## Problem details
Go through the entries below and copy each line containing the word "size".

Saved entries
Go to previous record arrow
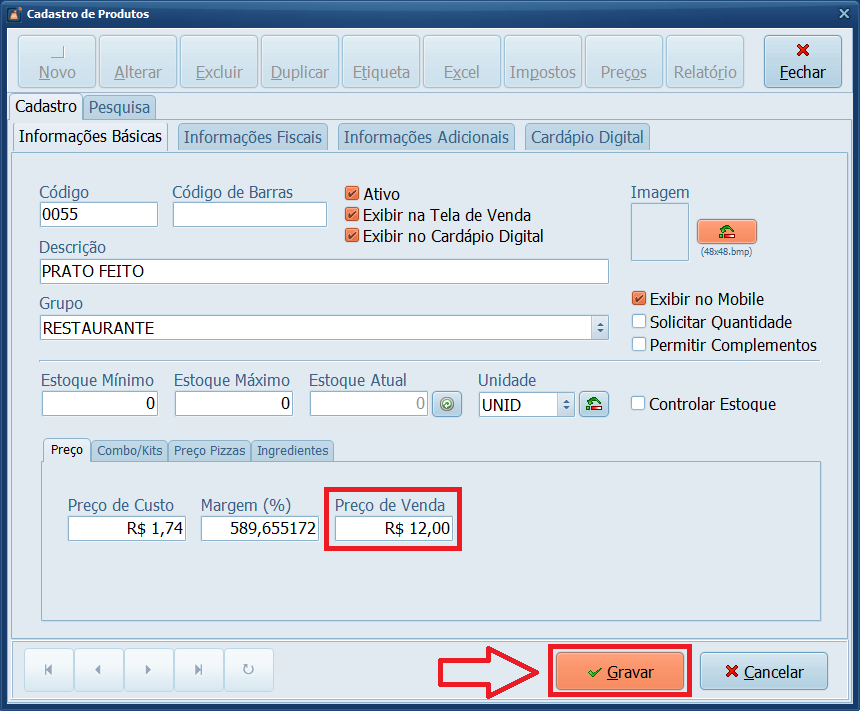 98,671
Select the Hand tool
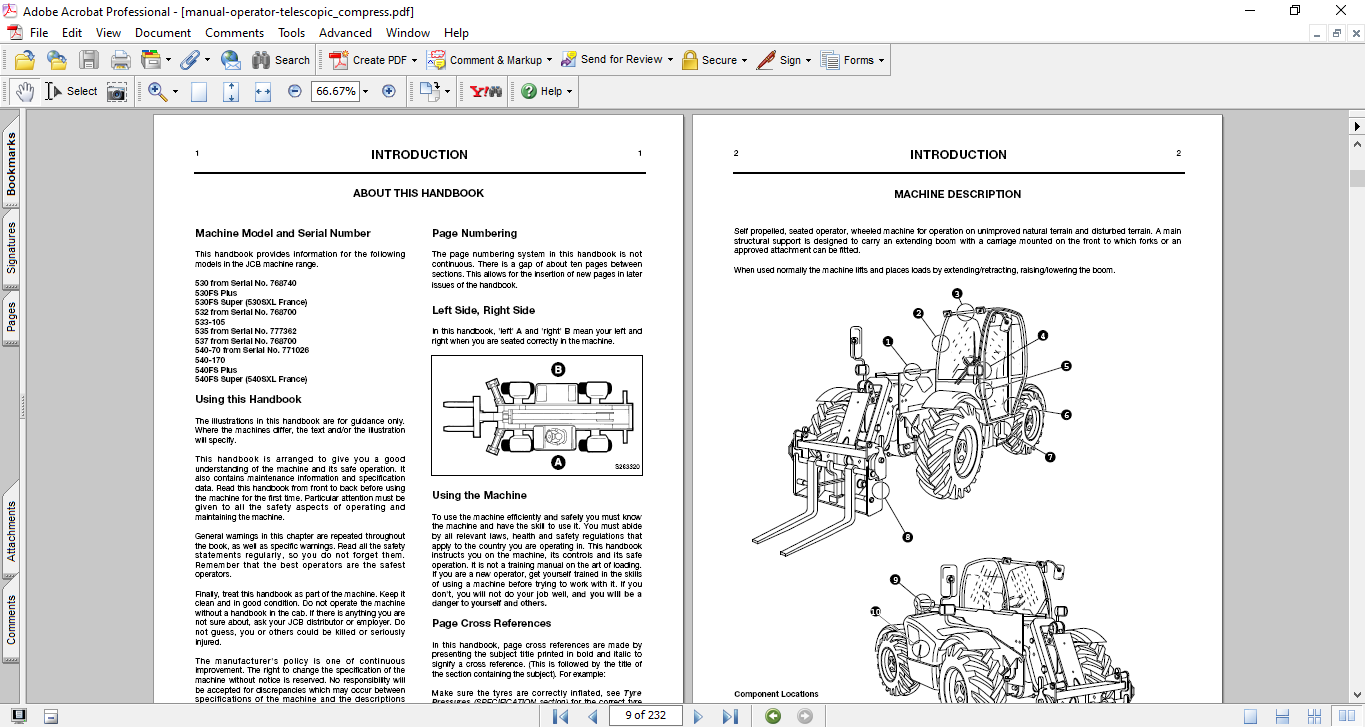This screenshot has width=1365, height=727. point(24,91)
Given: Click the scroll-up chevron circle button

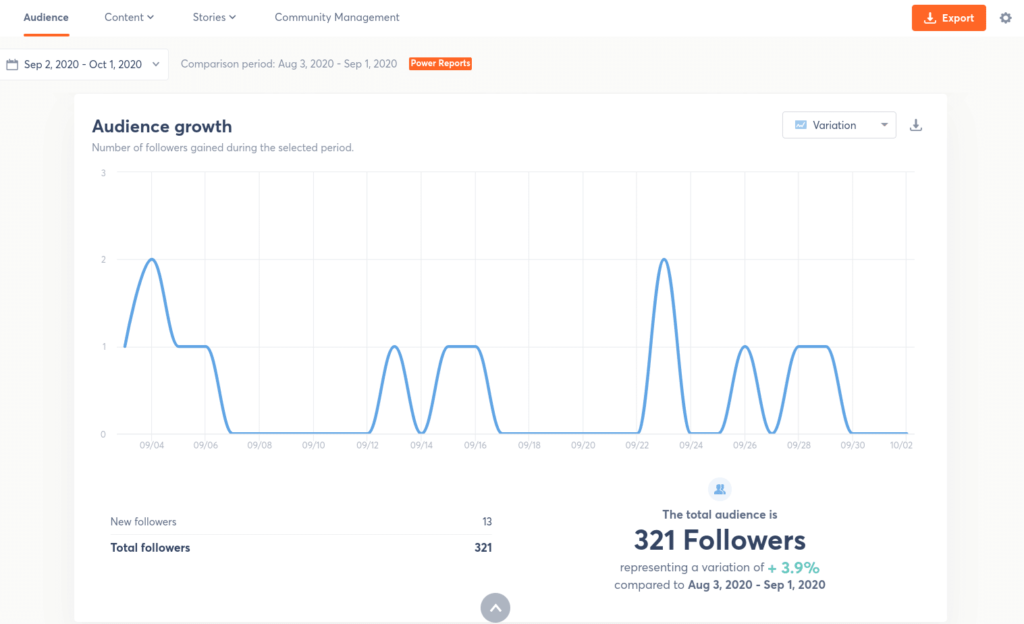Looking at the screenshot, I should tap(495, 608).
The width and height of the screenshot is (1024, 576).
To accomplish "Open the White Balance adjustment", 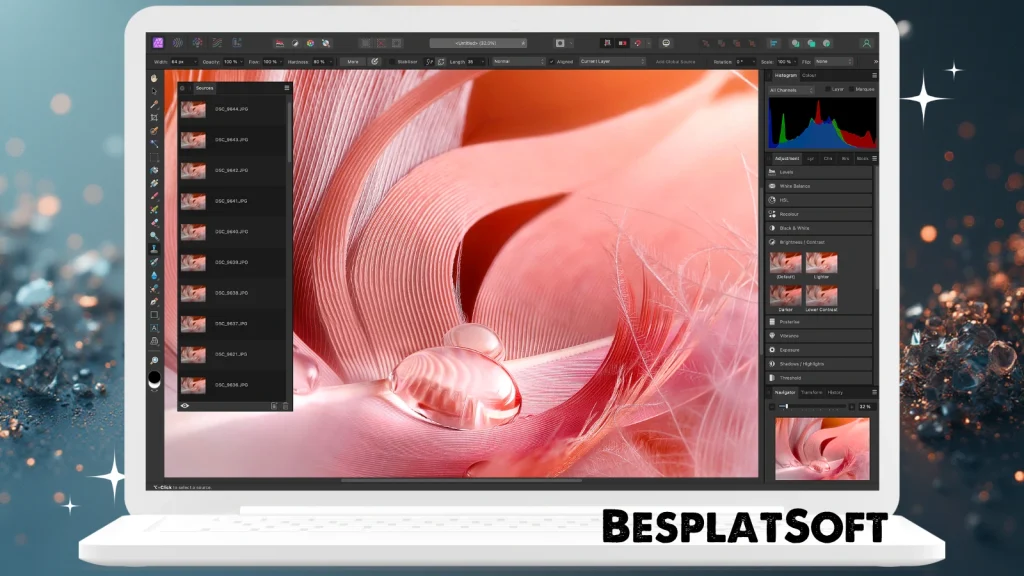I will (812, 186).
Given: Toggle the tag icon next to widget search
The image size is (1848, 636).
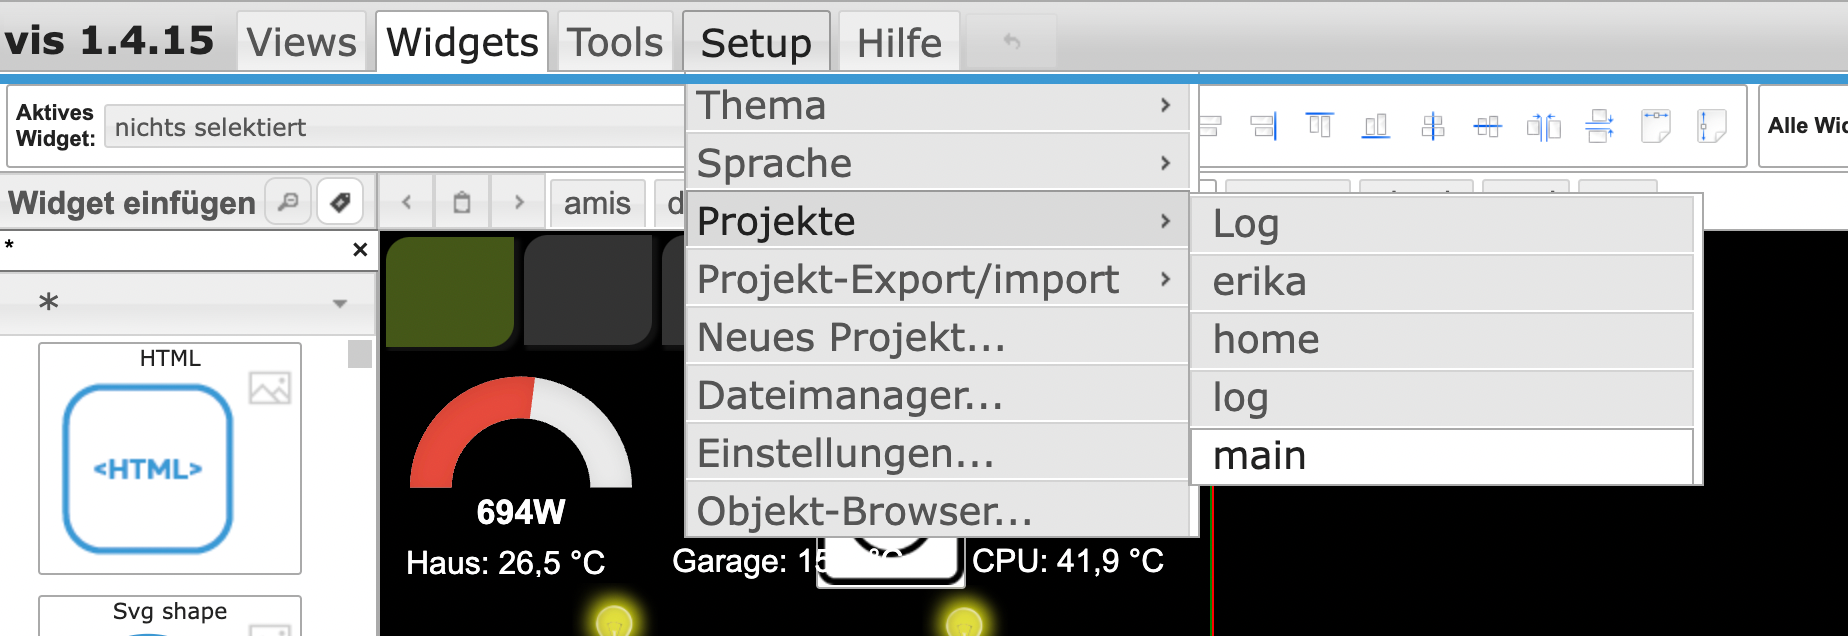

--

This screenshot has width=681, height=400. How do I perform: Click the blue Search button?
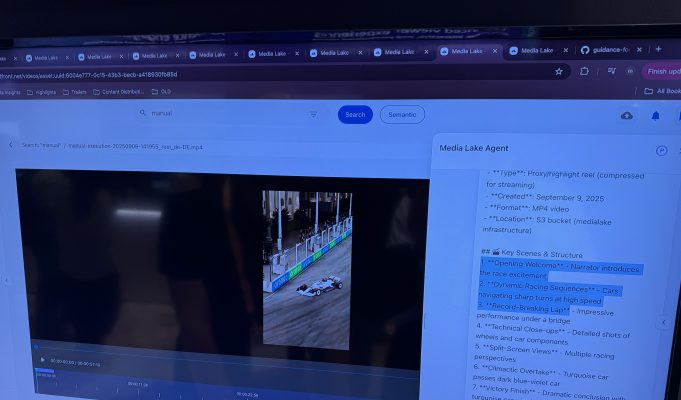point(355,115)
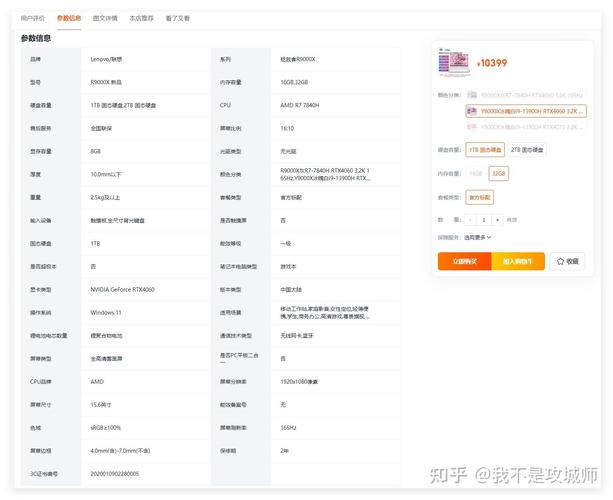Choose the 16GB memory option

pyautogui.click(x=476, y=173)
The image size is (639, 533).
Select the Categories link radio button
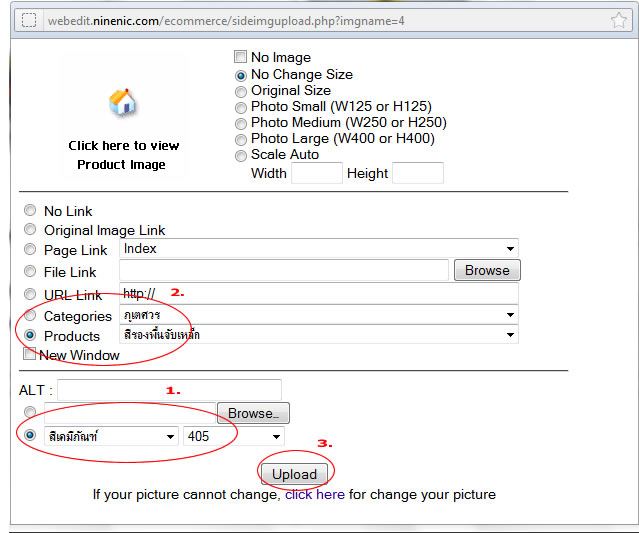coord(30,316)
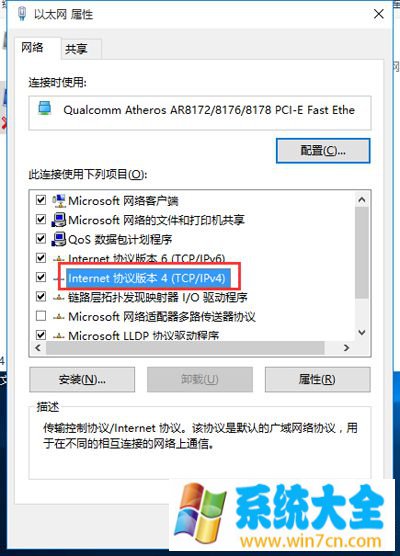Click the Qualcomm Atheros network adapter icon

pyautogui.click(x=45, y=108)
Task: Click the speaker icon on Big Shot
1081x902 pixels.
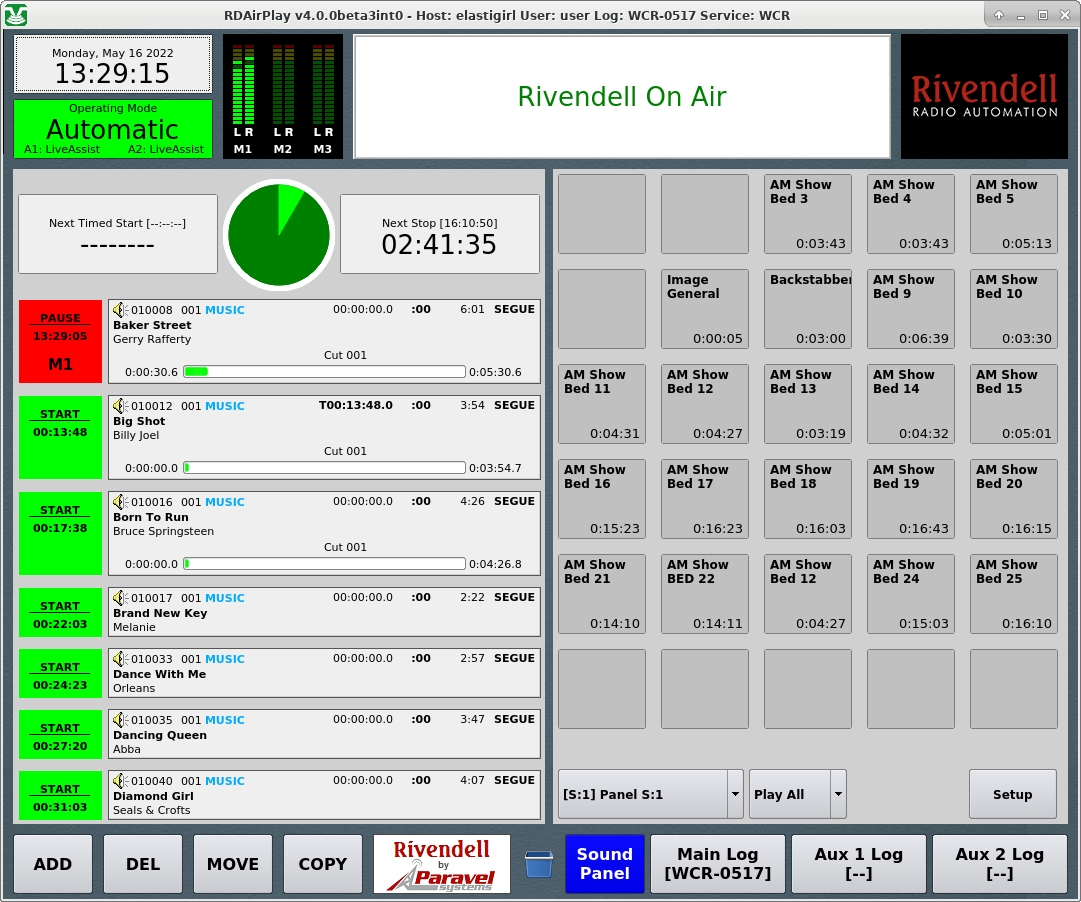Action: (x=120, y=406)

## Response to this task
The image size is (1848, 636).
The image size is (639, 533).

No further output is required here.